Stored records
• • • • • • •

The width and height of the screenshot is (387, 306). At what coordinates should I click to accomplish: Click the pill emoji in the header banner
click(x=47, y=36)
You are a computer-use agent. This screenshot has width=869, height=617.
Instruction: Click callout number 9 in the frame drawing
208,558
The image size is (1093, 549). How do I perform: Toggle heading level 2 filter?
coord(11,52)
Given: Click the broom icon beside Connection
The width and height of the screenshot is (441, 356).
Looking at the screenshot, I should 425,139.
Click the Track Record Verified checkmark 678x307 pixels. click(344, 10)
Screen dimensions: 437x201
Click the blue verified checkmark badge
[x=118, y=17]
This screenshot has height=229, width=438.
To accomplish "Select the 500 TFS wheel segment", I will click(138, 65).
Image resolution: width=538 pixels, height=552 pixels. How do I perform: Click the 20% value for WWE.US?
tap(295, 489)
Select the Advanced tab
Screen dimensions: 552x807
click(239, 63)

• • • • • • •

### TASK STATEMENT
Only lines holding the string "Select" are wanted; gather each one from the entries above.

### OUTPUT
To accomplish "Select the 500 TFS wheel segment", I will click(138, 65).
Select the Advanced tab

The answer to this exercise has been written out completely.